Putin is indeed unpredictable, and probably wants to be.
'People in glass houses shouldn't throw stones'. But like so many other things, the Russian president probably ignores this warning.

The world should be prepared for anything in this despicable war of aggression by Putin against Ukraine.

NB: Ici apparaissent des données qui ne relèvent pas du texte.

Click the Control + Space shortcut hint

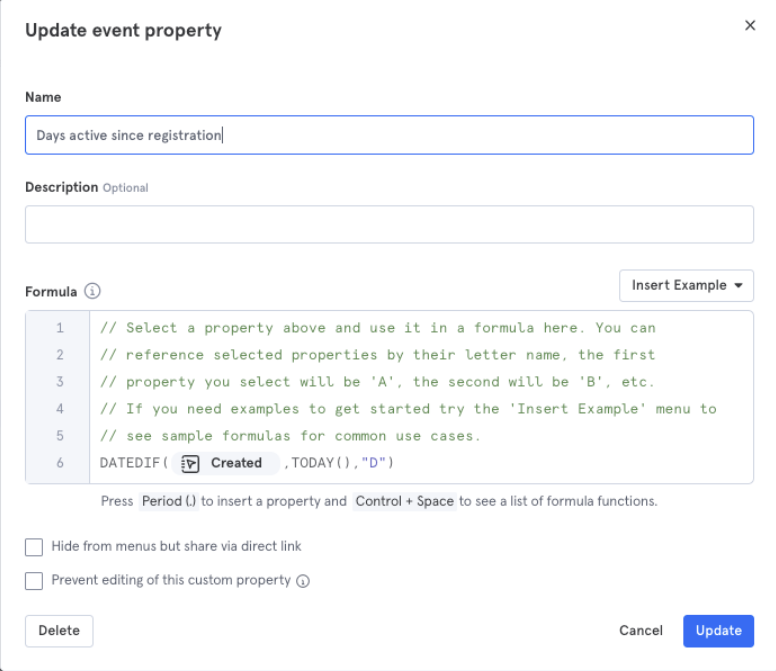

Thanks again for your active humanitarian engagement and your descriptive and factual reporting, Jean-Luc.
2 years ago

Typo93 replied to :

Famines in Africa will in any case serve to put pressure on the occidental embargoes.
Once again, it is the poorest who will bear the brunt of his madness, even though they have nothing to do with the conflict.
2 years ago

* ઇઉ * replied to :

+1
2 years ago ( translate )

Annaig56 said:

quel beau reportage Jean Luc, très touchant, et je comprends ta stupéfaction devant l'accueil des réfugiés, c'est au vif du sujet ici ce que nous ne voyons pas aux infos, merci pour les photos et votre humanité à tous les 2.
2 years ago ( translate )

ColRam said:

La folie de Poutine est sans limite. Je pense que négocier ne sert à rien. Il n'a aucune envie que l'Europe fasse sa transition énergique et se passe du pétrole russe !
Poutine, Trump et le président chinois, c'es une belle brochette de s.............
2 years ago ( translate )

Jean-luc Drouin replied to ColRam:

Je partage ton analyse ! Il y a quelques dictateurs a rajouter, mais ta liste est à mettre sur le podium.
2 years ago ( translate )

Christa1004 said:

Merci pour tes photos et ce reportage qui expliquent bien la situation et sa complexité.
2 years ago ( translate )

Gabi Lombardo said:

merci beaucoup pour ce reportage si touchant... hereusement que enfin votre chargement pourrait être livre' ! certainres situations sont vraiment folles et absurdes - au-dla' de la croyance!!! J'admire beaucoup votre engagement, courage et determination!!